The fact that the JPY rallied hard as the risky assets sold off, was a reflection of general risk reduction especially by hedge funds, he adds. The direction of causality ran from global equities to the currency markets, not the other way round.
Misconception 3 - the term ‘JPY carry trade’ is inappropriate. “I believe the use of the term is too broad and sloppy”
Misconception 4 - there is incontrovertible proof of the presence of large ‘JPY carry trades’. The data is ambiguous, he claims. “While some data that track the subscription rates by Japanese retail investors for foreign currency-denominated investment trust funds and uridashi issuances do suggest an increase in outflows starting in late 2005, official data from the MoF and the BoJ on cross-border portfolio flows don’t corroborate this at all.”

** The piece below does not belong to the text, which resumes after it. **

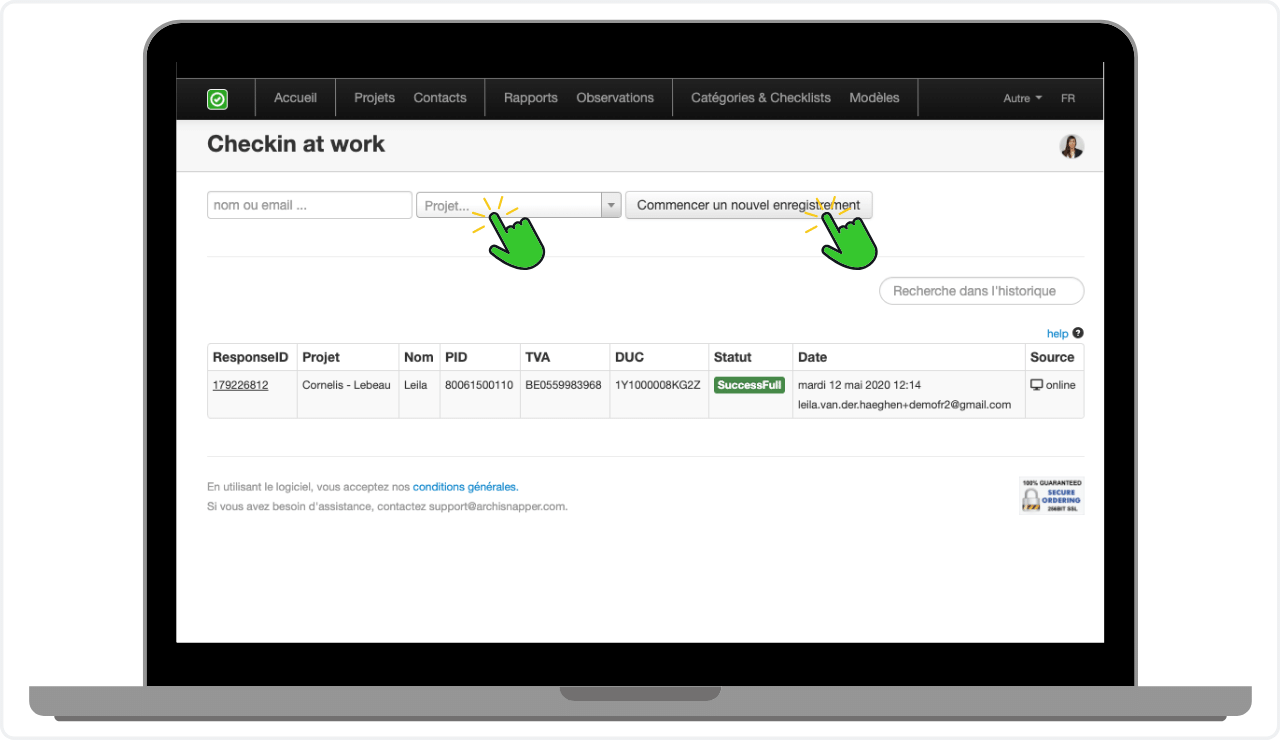Open Catégories & Checklists page
1280x740 pixels.
pos(761,98)

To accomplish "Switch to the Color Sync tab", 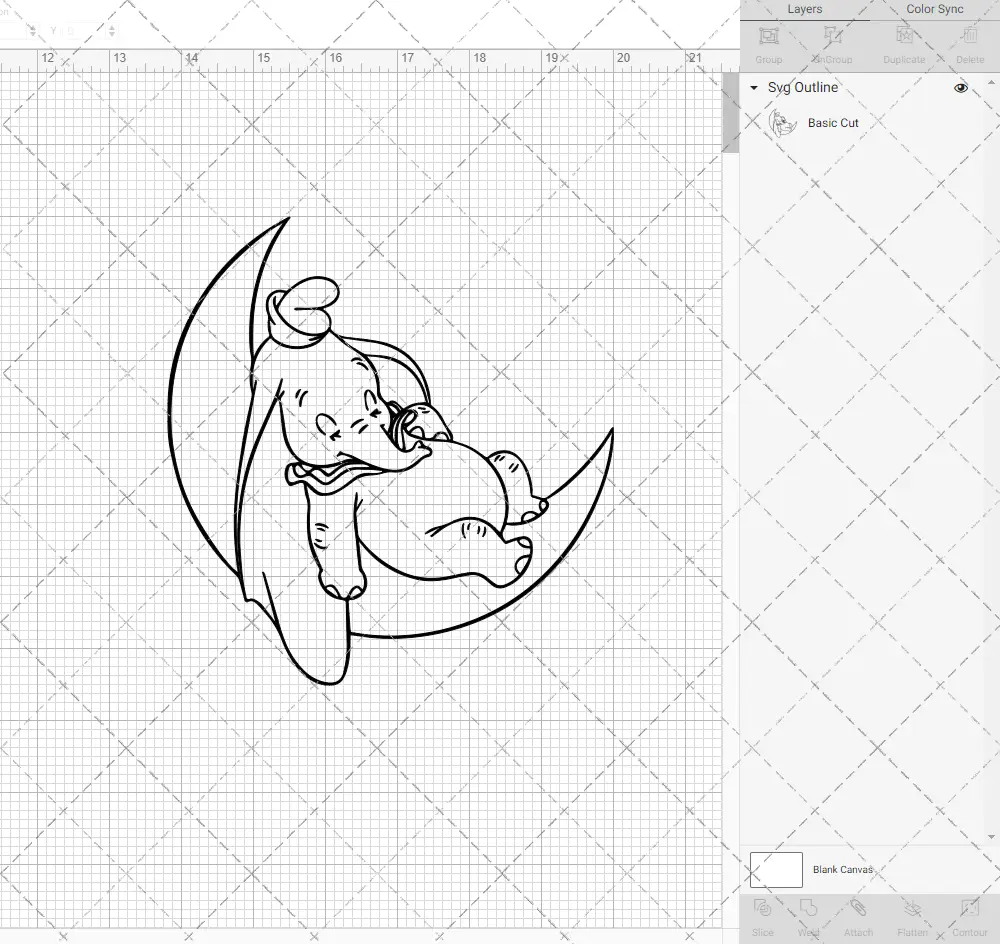I will point(934,9).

“There is somehow a popular presumption that non-Japanese citizens (Eastern Europeans in particular) have been taking out their mortgages in JPY. We have looked at this issue more closely, and found that JPY loans outside Japan are small and have been declining, not rising.”
Elsewhere, John Dizard in FTfm is also sceptical that events of the past two weeks have the carry trade as their root cause. “The hysterical nonsense published and broadcast about the Japanese yen ‘carry trade’ created an interesting opportunity for the cool-headed investor or speculator in the past couple of weeks. There is such a thing as the carry trade, but it is not as large as it has been made out to be by talking heads, nor is it the cause of the present unease in financial markets.”
So it seems that after swiftly blaming China, followed by the carry trade, it is time to point the finger elsewhere.